What this task involves: Write out exactly the lines from the one that contains "Instruction: Bookmark this" down to the last line of the material below, keeping both ends and omitting pictures.
==================================================
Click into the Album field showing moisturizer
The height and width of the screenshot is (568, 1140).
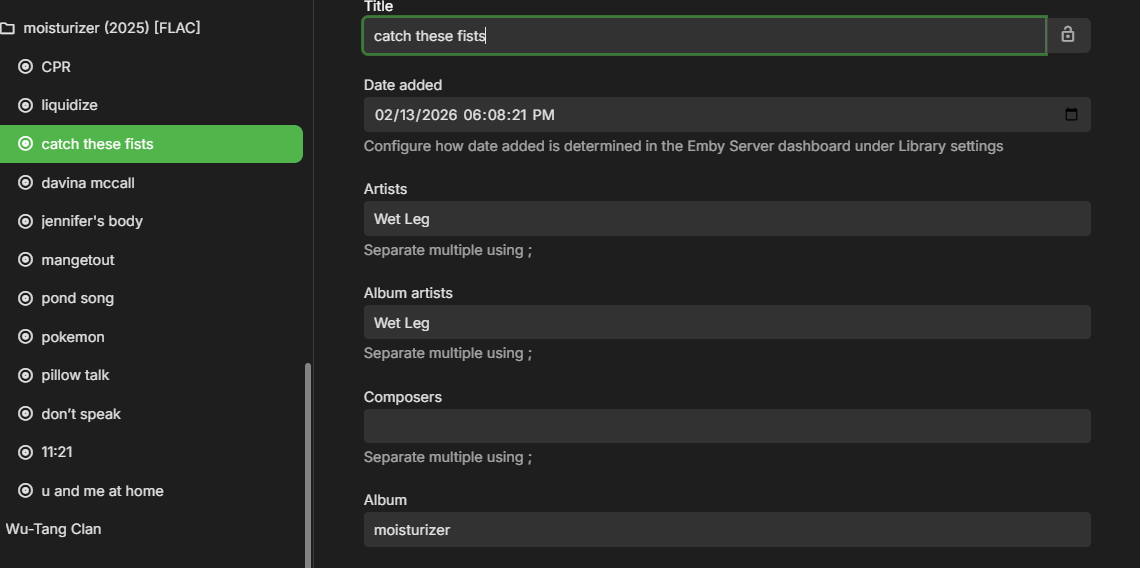[x=726, y=530]

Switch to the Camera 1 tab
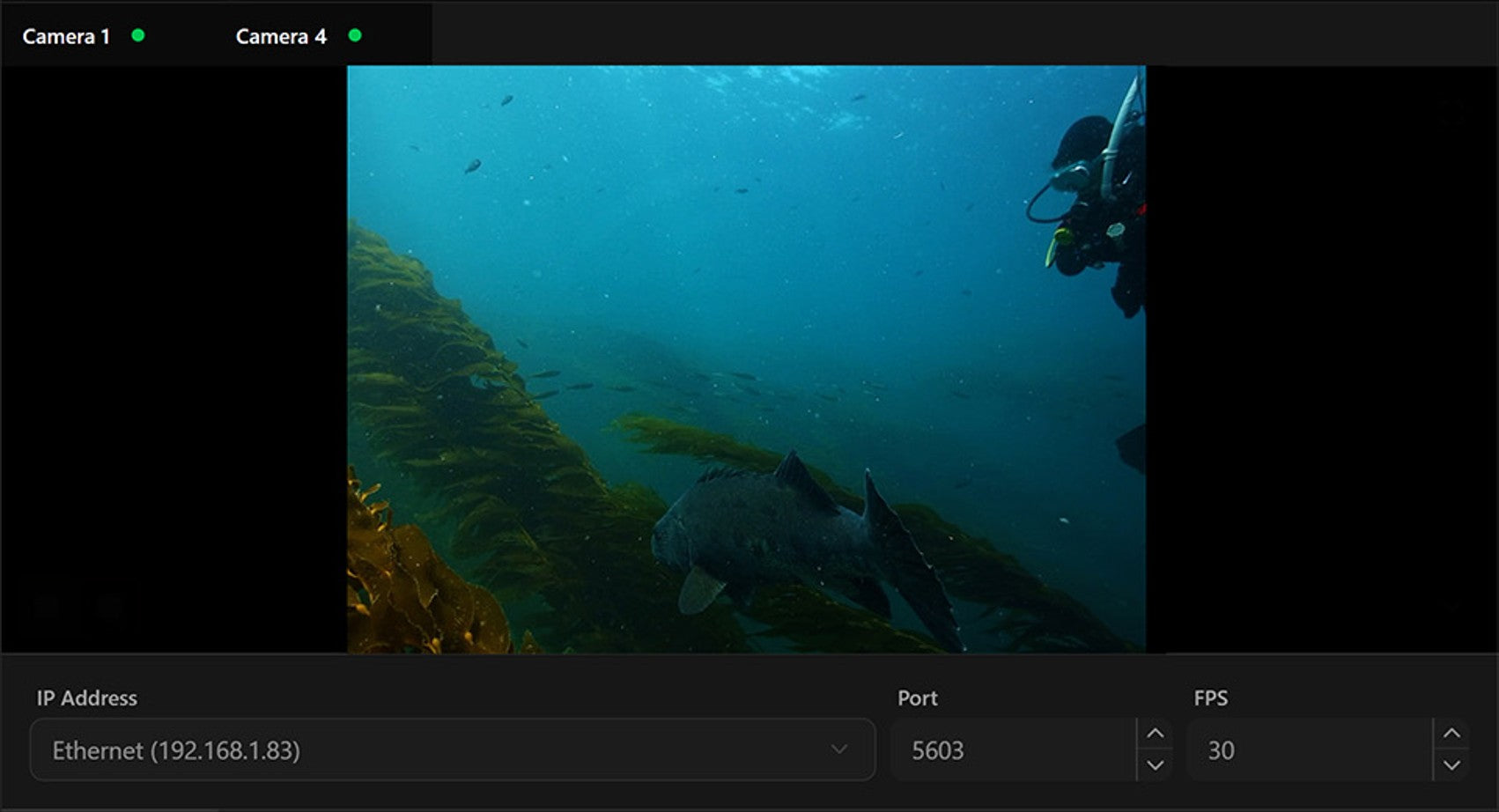point(66,36)
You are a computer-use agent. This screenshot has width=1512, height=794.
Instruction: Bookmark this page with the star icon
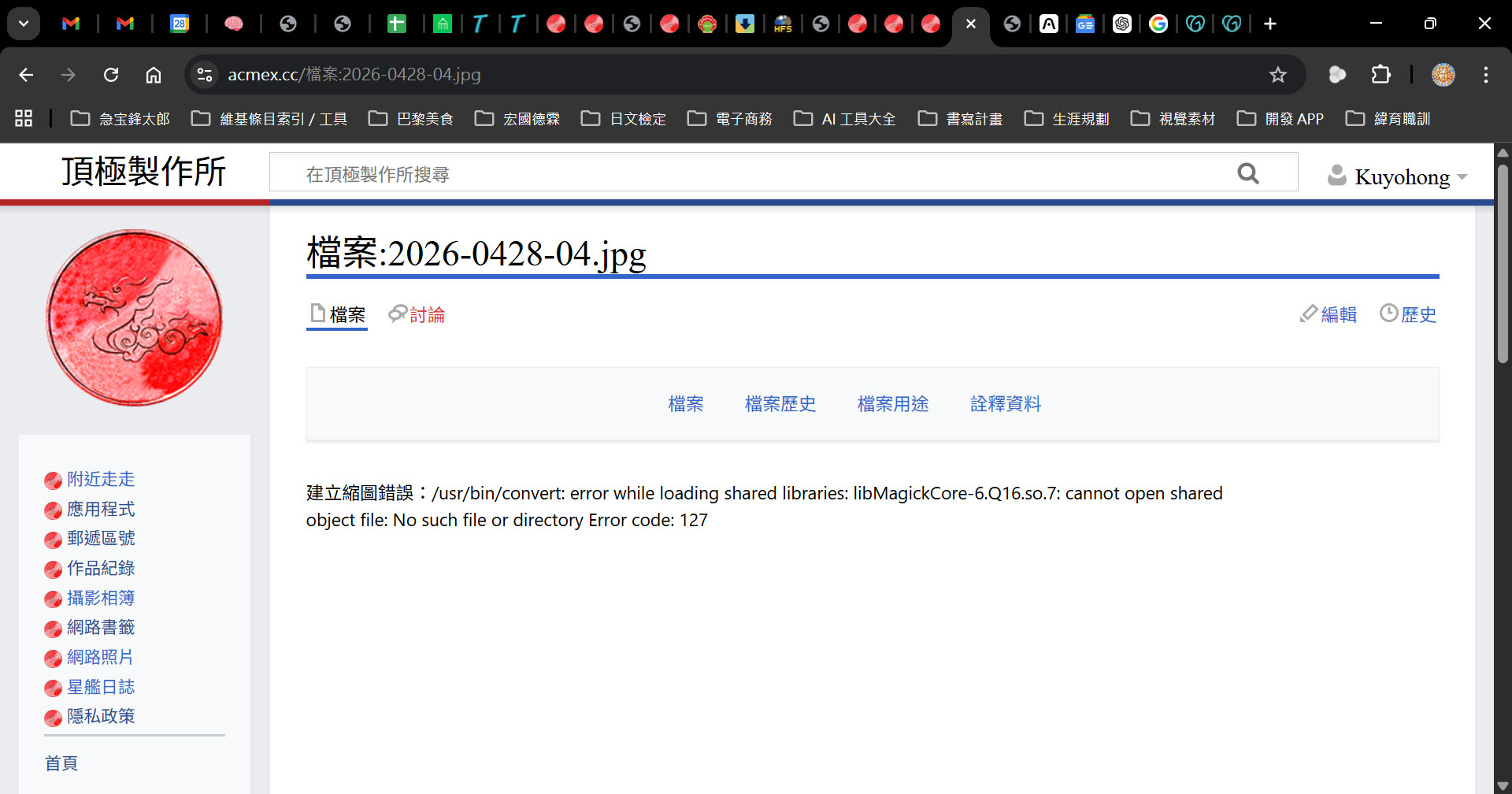point(1277,75)
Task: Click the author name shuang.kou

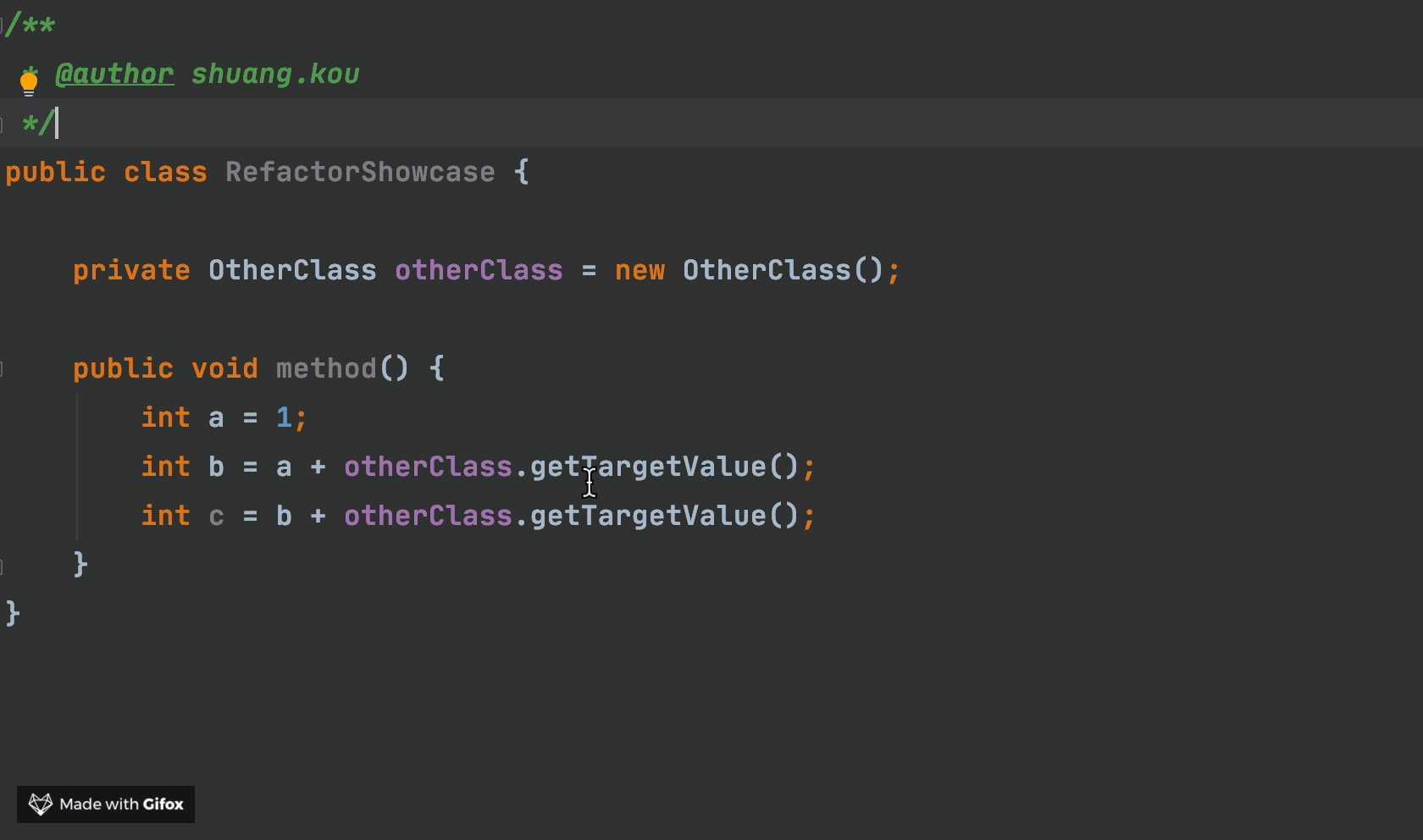Action: click(274, 75)
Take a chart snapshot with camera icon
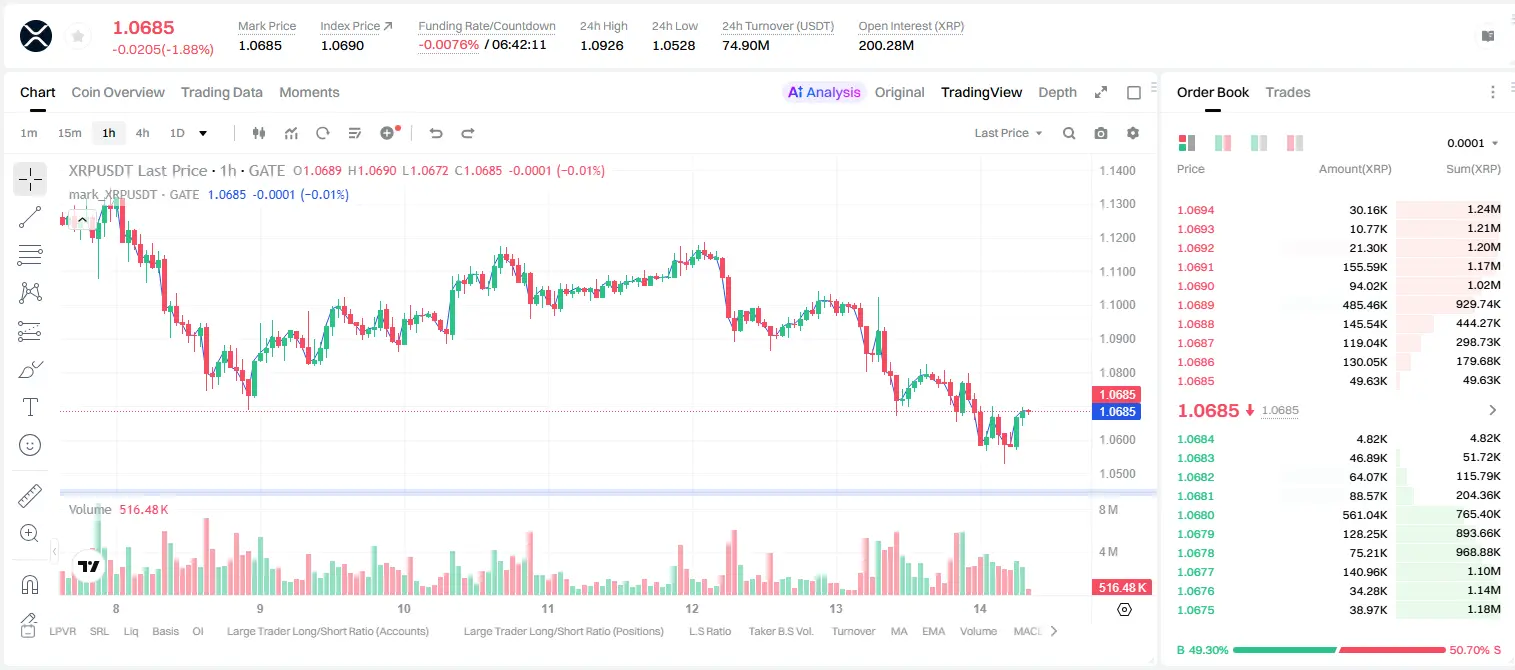The image size is (1515, 670). tap(1101, 133)
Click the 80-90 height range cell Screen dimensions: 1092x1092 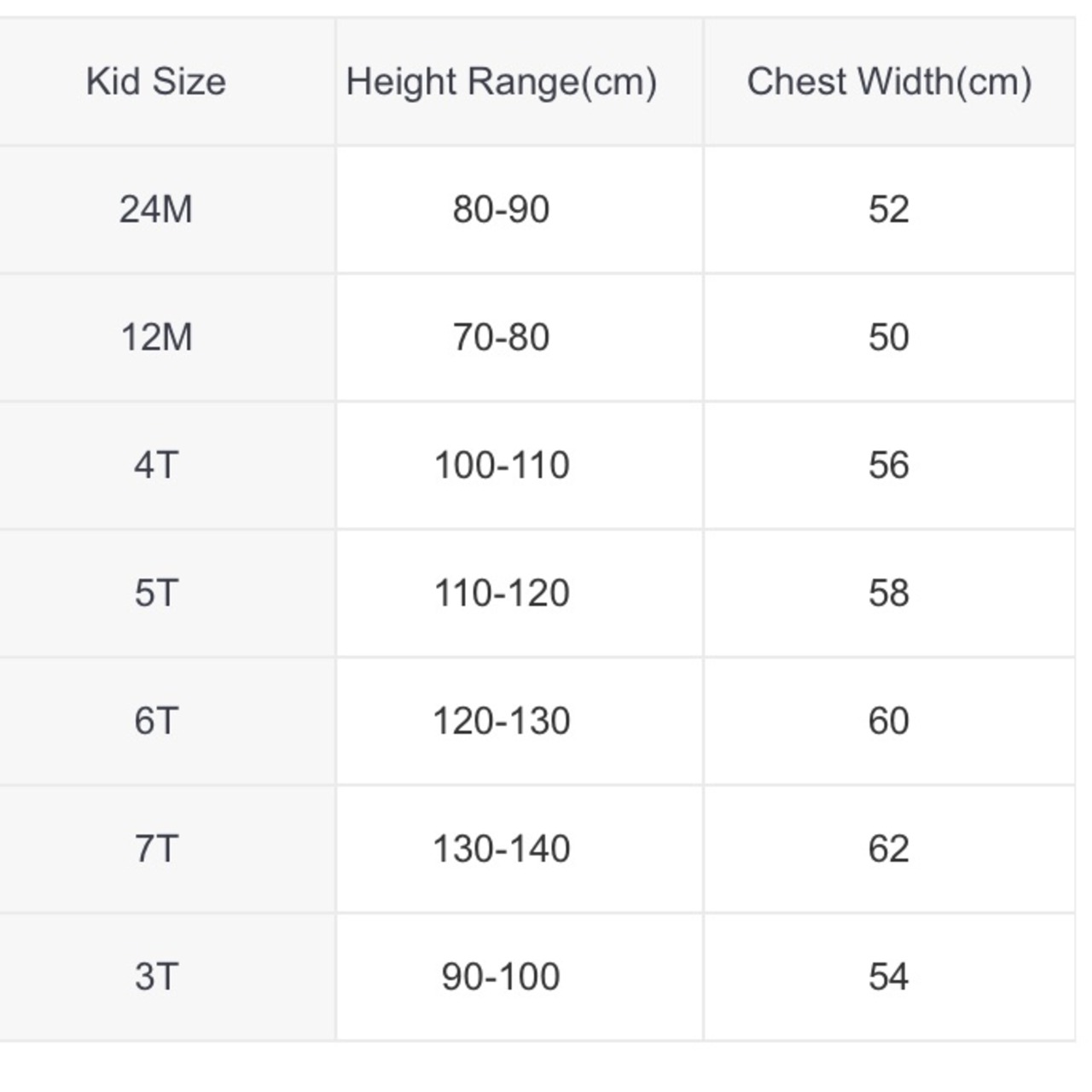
==================================================
Answer box:
Instruction: Bookmark this page with the star icon
point(1277,75)
Task: Click the author name shuang.kou

Action: click(274, 75)
Take a chart snapshot with camera icon
The image size is (1515, 670). tap(1101, 133)
Click the 80-90 height range cell Screen dimensions: 1092x1092 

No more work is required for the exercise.